Records excerpted from a collection
===
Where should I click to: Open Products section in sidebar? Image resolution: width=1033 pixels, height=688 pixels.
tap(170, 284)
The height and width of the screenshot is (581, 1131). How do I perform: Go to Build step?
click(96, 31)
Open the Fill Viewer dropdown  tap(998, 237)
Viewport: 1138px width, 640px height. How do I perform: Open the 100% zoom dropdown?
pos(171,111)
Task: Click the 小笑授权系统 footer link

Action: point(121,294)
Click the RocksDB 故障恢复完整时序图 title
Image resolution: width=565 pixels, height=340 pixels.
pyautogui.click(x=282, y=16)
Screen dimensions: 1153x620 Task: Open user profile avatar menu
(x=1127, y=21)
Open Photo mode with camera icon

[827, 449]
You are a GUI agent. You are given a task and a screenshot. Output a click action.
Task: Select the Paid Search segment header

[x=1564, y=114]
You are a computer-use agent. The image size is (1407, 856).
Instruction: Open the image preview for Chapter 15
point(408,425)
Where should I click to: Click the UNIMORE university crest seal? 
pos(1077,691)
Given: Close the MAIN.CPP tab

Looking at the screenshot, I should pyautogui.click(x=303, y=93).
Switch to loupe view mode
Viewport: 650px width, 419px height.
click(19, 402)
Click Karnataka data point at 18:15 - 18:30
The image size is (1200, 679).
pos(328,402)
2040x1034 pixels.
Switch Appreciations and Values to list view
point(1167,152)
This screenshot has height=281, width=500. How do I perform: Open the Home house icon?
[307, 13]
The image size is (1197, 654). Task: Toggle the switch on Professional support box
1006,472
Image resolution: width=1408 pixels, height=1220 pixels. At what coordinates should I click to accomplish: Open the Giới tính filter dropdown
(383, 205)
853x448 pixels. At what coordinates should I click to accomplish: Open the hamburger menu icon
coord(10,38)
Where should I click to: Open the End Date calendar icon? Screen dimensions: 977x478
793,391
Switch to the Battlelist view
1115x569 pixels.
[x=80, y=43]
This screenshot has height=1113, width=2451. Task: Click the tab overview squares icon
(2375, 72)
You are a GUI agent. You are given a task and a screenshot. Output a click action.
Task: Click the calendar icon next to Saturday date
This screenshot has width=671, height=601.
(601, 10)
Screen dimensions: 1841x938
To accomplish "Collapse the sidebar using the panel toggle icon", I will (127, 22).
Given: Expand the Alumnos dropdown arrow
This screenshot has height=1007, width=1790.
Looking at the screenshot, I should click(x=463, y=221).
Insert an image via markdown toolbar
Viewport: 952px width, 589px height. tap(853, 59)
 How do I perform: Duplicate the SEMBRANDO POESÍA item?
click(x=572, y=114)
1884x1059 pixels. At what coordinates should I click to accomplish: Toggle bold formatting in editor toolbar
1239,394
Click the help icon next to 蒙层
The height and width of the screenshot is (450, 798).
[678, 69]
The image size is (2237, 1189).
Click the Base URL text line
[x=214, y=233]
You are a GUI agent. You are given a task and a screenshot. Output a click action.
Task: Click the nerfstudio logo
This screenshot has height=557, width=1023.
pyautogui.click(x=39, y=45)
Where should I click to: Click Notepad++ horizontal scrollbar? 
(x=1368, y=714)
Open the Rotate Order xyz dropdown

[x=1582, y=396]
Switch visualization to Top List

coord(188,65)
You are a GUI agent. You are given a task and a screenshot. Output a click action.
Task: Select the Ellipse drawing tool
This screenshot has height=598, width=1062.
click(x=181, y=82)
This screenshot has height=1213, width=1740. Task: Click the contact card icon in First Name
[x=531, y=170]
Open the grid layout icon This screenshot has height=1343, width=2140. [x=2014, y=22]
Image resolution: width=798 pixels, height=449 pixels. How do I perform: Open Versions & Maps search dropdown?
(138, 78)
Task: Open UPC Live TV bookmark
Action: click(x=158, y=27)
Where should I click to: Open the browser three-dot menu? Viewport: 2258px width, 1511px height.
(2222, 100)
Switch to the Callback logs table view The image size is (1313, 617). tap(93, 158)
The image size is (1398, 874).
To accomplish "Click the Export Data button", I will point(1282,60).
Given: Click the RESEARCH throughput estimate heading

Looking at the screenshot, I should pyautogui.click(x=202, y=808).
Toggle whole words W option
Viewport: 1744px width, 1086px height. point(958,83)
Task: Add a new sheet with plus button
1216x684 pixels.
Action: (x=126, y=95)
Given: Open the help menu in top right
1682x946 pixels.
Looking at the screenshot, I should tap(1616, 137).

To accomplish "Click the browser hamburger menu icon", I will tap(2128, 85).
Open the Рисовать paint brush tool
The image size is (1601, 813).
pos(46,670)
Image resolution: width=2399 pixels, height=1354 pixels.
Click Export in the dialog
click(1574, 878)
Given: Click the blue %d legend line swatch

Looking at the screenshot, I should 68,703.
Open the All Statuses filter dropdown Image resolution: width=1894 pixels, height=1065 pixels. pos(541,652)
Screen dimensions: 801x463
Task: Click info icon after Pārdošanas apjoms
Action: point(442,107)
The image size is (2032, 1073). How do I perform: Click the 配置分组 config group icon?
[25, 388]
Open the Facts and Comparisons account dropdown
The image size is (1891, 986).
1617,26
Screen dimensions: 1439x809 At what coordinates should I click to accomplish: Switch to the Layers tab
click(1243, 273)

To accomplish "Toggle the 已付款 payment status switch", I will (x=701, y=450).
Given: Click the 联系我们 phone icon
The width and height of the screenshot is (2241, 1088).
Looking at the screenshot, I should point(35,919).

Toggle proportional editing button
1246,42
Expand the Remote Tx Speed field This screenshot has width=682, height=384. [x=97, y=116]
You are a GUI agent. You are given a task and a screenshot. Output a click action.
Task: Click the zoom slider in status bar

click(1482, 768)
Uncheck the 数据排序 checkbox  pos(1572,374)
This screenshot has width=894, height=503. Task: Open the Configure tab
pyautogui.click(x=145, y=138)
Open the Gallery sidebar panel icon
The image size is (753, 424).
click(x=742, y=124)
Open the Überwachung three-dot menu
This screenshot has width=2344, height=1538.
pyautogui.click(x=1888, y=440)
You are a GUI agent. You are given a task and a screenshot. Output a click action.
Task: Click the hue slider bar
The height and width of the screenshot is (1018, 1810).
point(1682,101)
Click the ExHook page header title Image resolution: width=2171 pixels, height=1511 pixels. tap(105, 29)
===
> **Prompt**: Write out all the entries exactly.

> **Response to this exercise**:
Where should I click to: Open Products section in sidebar? Image resolution: width=1033 pixels, height=688 pixels.
tap(170, 284)
The height and width of the screenshot is (581, 1131). How do I perform: Go to Build step?
click(96, 31)
Open the Fill Viewer dropdown  tap(998, 237)
Viewport: 1138px width, 640px height. How do I perform: Open the 100% zoom dropdown?
pos(171,111)
Task: Click the 小笑授权系统 footer link

Action: point(121,294)
Click the RocksDB 故障恢复完整时序图 title
Image resolution: width=565 pixels, height=340 pixels.
pyautogui.click(x=282, y=16)
Screen dimensions: 1153x620 Task: Open user profile avatar menu
(x=1127, y=21)
Open Photo mode with camera icon

[827, 449]
You are a GUI agent. You are given a task and a screenshot. Output a click action.
Task: Select the Paid Search segment header

[x=1564, y=114]
You are a computer-use agent. The image size is (1407, 856).
Instruction: Open the image preview for Chapter 15
point(408,425)
Where should I click to: Click the UNIMORE university crest seal? 
pos(1077,691)
Given: Close the MAIN.CPP tab

Looking at the screenshot, I should pyautogui.click(x=303, y=93).
Switch to loupe view mode
Viewport: 650px width, 419px height.
click(19, 402)
Click Karnataka data point at 18:15 - 18:30
The image size is (1200, 679).
pos(328,402)
2040x1034 pixels.
Switch Appreciations and Values to list view
point(1167,152)
This screenshot has height=281, width=500. How do I perform: Open the Home house icon?
[307, 13]
The image size is (1197, 654). Task: Toggle the switch on Professional support box
1006,472
Image resolution: width=1408 pixels, height=1220 pixels. At what coordinates should I click to accomplish: Open the Giới tính filter dropdown
(383, 205)
853x448 pixels. At what coordinates should I click to accomplish: Open the hamburger menu icon
coord(10,38)
Where should I click to: Open the End Date calendar icon? Screen dimensions: 977x478
793,391
Switch to the Battlelist view
1115x569 pixels.
[x=80, y=43]
This screenshot has height=1113, width=2451. Task: Click the tab overview squares icon
(2375, 72)
You are a GUI agent. You are given a task and a screenshot. Output a click action.
Task: Click the calendar icon next to Saturday date
This screenshot has width=671, height=601.
(601, 10)
Screen dimensions: 1841x938
To accomplish "Collapse the sidebar using the panel toggle icon", I will (127, 22).
Given: Expand the Alumnos dropdown arrow
This screenshot has height=1007, width=1790.
Looking at the screenshot, I should click(x=463, y=221).
Insert an image via markdown toolbar
Viewport: 952px width, 589px height. tap(853, 59)
 How do I perform: Duplicate the SEMBRANDO POESÍA item?
click(x=572, y=114)
1884x1059 pixels. At what coordinates should I click to accomplish: Toggle bold formatting in editor toolbar
1239,394
Click the help icon next to 蒙层
The height and width of the screenshot is (450, 798).
[678, 69]
The image size is (2237, 1189).
Click the Base URL text line
[x=214, y=233]
You are a GUI agent. You are given a task and a screenshot. Output a click action.
Task: Click the nerfstudio logo
This screenshot has height=557, width=1023.
pyautogui.click(x=39, y=45)
Where should I click to: Click Notepad++ horizontal scrollbar? 
(x=1368, y=714)
Open the Rotate Order xyz dropdown

[x=1582, y=396]
Switch visualization to Top List

coord(188,65)
You are a GUI agent. You are given a task and a screenshot. Output a click action.
Task: Select the Ellipse drawing tool
This screenshot has height=598, width=1062.
click(x=181, y=82)
This screenshot has height=1213, width=1740. Task: Click the contact card icon in First Name
[x=531, y=170]
Open the grid layout icon This screenshot has height=1343, width=2140. [x=2014, y=22]
Image resolution: width=798 pixels, height=449 pixels. How do I perform: Open Versions & Maps search dropdown?
(138, 78)
Task: Open UPC Live TV bookmark
Action: click(x=158, y=27)
Where should I click to: Open the browser three-dot menu? Viewport: 2258px width, 1511px height.
(2222, 100)
Switch to the Callback logs table view The image size is (1313, 617). tap(93, 158)
The image size is (1398, 874).
To accomplish "Click the Export Data button", I will point(1282,60).
Given: Click the RESEARCH throughput estimate heading

Looking at the screenshot, I should pyautogui.click(x=202, y=808).
Toggle whole words W option
Viewport: 1744px width, 1086px height. point(958,83)
Task: Add a new sheet with plus button
1216x684 pixels.
Action: (x=126, y=95)
Given: Open the help menu in top right
1682x946 pixels.
Looking at the screenshot, I should tap(1616, 137).

To accomplish "Click the browser hamburger menu icon", I will tap(2128, 85).
Open the Рисовать paint brush tool
The image size is (1601, 813).
pos(46,670)
Image resolution: width=2399 pixels, height=1354 pixels.
Click Export in the dialog
click(1574, 878)
Given: Click the blue %d legend line swatch

Looking at the screenshot, I should 68,703.
Open the All Statuses filter dropdown Image resolution: width=1894 pixels, height=1065 pixels. pos(541,652)
Screen dimensions: 801x463
Task: Click info icon after Pārdošanas apjoms
Action: point(442,107)
The image size is (2032, 1073). How do I perform: Click the 配置分组 config group icon?
[25, 388]
Open the Facts and Comparisons account dropdown
The image size is (1891, 986).
1617,26
Screen dimensions: 1439x809 At what coordinates should I click to accomplish: Switch to the Layers tab
click(1243, 273)

To accomplish "Toggle the 已付款 payment status switch", I will (x=701, y=450).
Given: Click the 联系我们 phone icon
The width and height of the screenshot is (2241, 1088).
Looking at the screenshot, I should point(35,919).

Toggle proportional editing button
1246,42
Expand the Remote Tx Speed field This screenshot has width=682, height=384. [x=97, y=116]
You are a GUI agent. You are given a task and a screenshot. Output a click action.
Task: Click the zoom slider in status bar

click(1482, 768)
Uncheck the 数据排序 checkbox  pos(1572,374)
This screenshot has width=894, height=503. Task: Open the Configure tab
pyautogui.click(x=145, y=138)
Open the Gallery sidebar panel icon
The image size is (753, 424).
click(x=742, y=124)
Open the Überwachung three-dot menu
This screenshot has width=2344, height=1538.
pyautogui.click(x=1888, y=440)
You are a GUI agent. You are given a task and a screenshot. Output a click action.
Task: Click the hue slider bar
The height and width of the screenshot is (1018, 1810).
point(1682,101)
Click the ExHook page header title Image resolution: width=2171 pixels, height=1511 pixels. tap(105, 29)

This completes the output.